I also recommend not adding "abbreviations" like ps = set_to_bitmap xs xn as an assumption. It doesn't break anything, but it tends to complicate things needlessly.

The next lemma is a bit trickier. Due to your recursive definitions, you have to generalise the lemma first ( valid_bitmap requires the set to be in the range from 1 to n , but once you make one induction step it has to be from 2 to n ). The following works:

lemma valid_bitmap_to_valid_set_aux:
  "bitmap_to_set ps x ⊆ {x..<x + length ps}"
  by (induction ps x rule: bitmap_to_set.induct)
     (auto simp: valid_bitmap_def valid_set_def)
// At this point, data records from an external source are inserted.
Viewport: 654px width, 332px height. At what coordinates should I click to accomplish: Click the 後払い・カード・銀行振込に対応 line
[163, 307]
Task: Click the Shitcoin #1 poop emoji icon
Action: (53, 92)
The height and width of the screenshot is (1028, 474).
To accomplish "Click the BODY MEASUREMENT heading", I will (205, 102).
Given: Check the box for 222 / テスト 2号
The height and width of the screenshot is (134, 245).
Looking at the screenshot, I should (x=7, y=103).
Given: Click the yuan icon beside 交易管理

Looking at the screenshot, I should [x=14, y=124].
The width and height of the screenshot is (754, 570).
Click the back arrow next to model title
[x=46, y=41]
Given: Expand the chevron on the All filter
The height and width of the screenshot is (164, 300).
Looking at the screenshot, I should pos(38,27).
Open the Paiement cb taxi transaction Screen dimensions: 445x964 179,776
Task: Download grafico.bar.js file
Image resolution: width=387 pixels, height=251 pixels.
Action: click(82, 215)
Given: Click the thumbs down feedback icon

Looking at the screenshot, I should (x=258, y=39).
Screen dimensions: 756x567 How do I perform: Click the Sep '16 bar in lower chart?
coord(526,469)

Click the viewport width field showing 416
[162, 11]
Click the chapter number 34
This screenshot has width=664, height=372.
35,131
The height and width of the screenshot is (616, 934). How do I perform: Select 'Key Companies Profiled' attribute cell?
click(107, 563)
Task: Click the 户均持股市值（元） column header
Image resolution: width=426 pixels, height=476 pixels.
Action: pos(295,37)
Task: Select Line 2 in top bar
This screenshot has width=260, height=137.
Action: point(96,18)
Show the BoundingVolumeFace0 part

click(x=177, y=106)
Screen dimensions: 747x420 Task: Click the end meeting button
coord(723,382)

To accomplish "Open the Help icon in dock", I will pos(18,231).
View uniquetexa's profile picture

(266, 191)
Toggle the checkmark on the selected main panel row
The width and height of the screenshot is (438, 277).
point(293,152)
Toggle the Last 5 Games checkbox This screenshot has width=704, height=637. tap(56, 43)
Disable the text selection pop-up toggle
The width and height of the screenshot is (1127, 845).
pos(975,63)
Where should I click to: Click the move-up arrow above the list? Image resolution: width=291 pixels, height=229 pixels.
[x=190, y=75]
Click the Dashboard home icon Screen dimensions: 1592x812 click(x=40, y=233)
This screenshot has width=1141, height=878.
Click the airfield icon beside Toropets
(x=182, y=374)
lemma valid_bitmap_to_valid_set:
  "valid_bitmap ps n ⟹ valid_set (bitmap_to_set ps 1) n"
  using valid_bitmap_to_valid_set_aux unfolding valid_bitmap_def valid_set_def
  by force

Injectivity and surjectivity (which is your ultimate goal) should follow from the fact that the two are inverse functions. Proving that will probably be doable with induction, but will require a few generalisations and auxiliary lemmas. It should be easier if you stick to the non-recursive definition using library functions that I sketched above.